··· Records supplied ···
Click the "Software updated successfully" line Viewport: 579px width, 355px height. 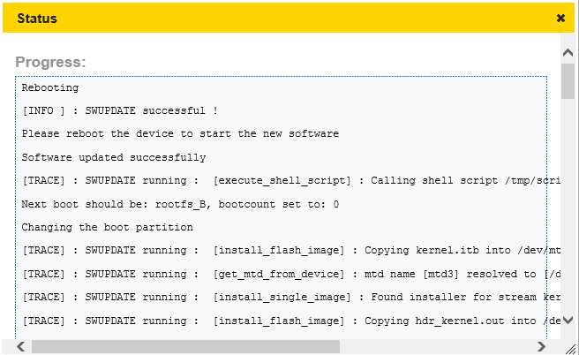tap(114, 157)
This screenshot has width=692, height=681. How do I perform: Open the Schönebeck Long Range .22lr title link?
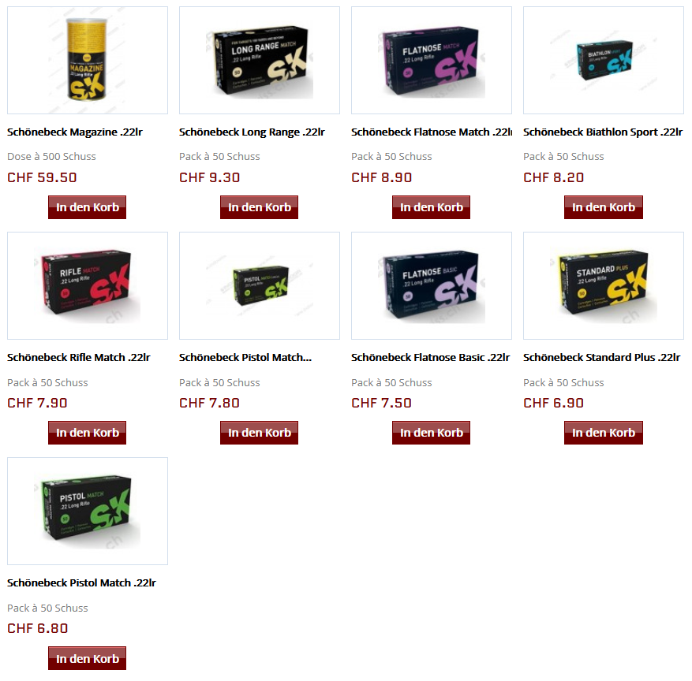point(252,132)
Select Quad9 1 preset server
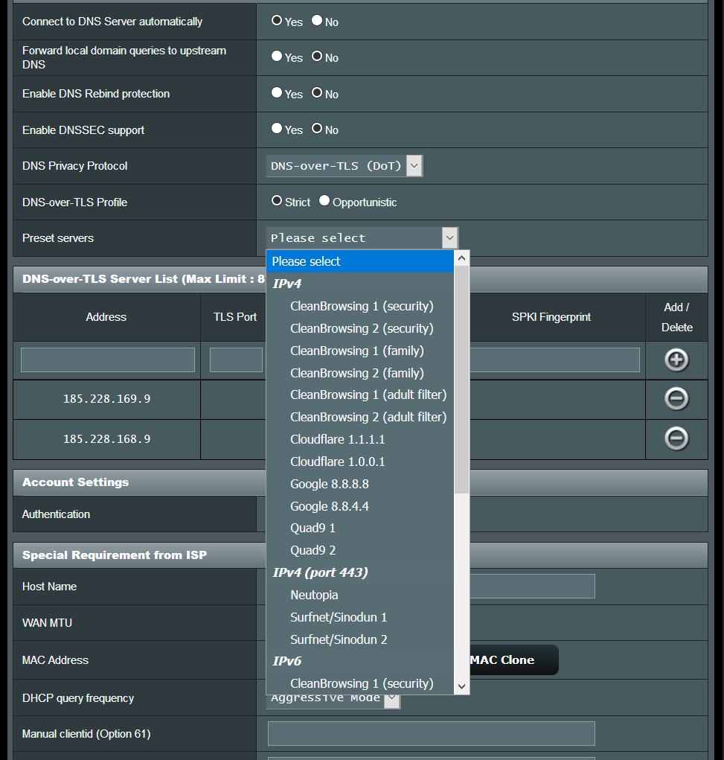Screen dimensions: 724x760 click(x=313, y=528)
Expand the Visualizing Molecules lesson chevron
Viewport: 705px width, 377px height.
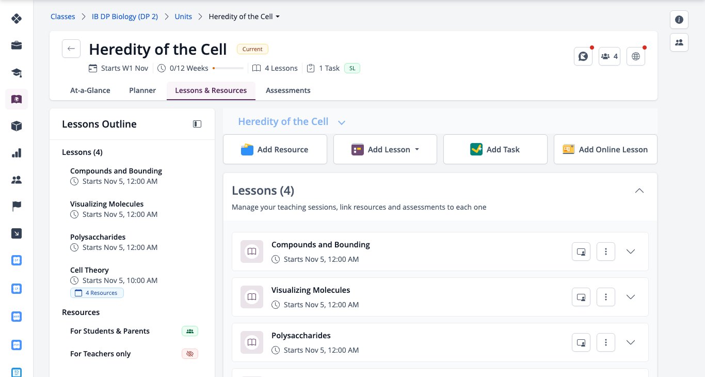(x=630, y=297)

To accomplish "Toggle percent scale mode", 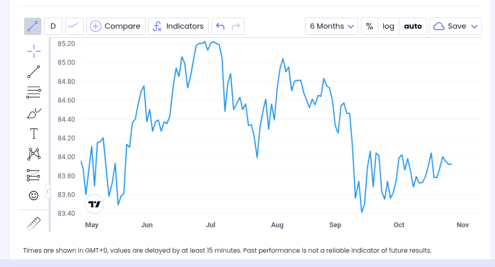I will pyautogui.click(x=370, y=26).
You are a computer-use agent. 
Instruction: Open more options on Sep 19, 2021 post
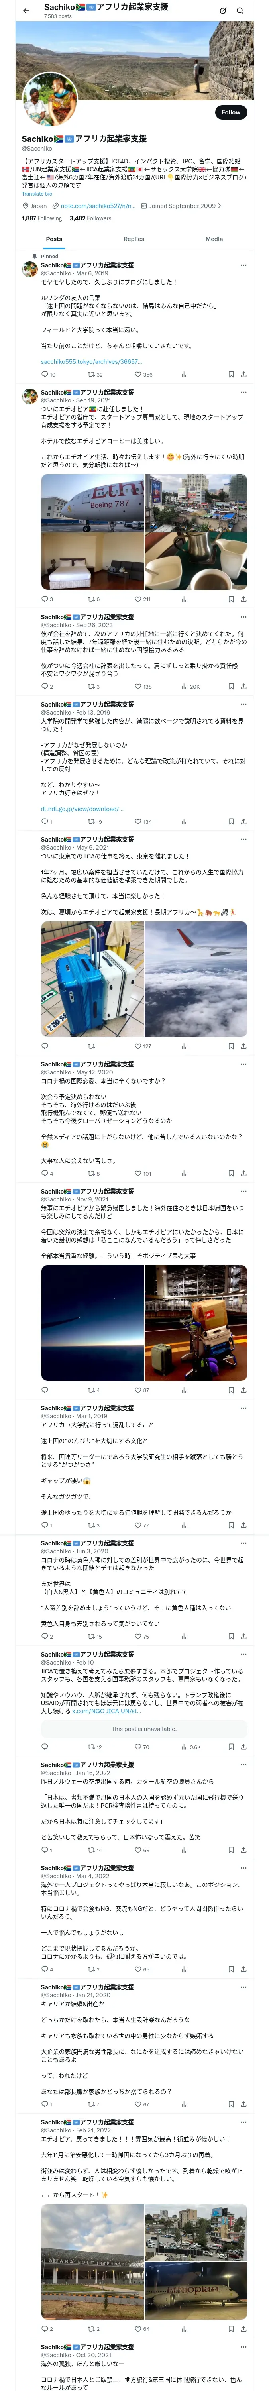(x=243, y=392)
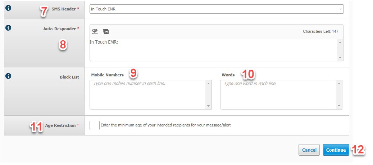Viewport: 373px width, 165px height.
Task: Click the Auto-Responder scrollbar down arrow
Action: pos(340,58)
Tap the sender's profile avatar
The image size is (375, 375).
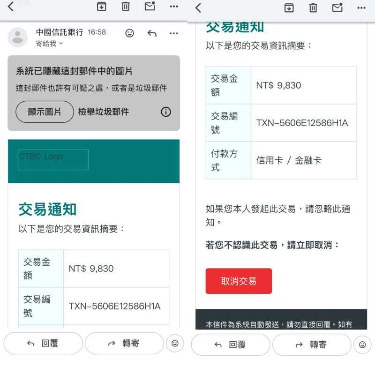[18, 37]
···
_Required action_: Reproduce exactly, with every picture left out, the lines from the one that contains "Tap the sender's profile avatar" to the final line of the records above.

_Written solution_:
Tap the sender's profile avatar
The image size is (375, 375).
[18, 37]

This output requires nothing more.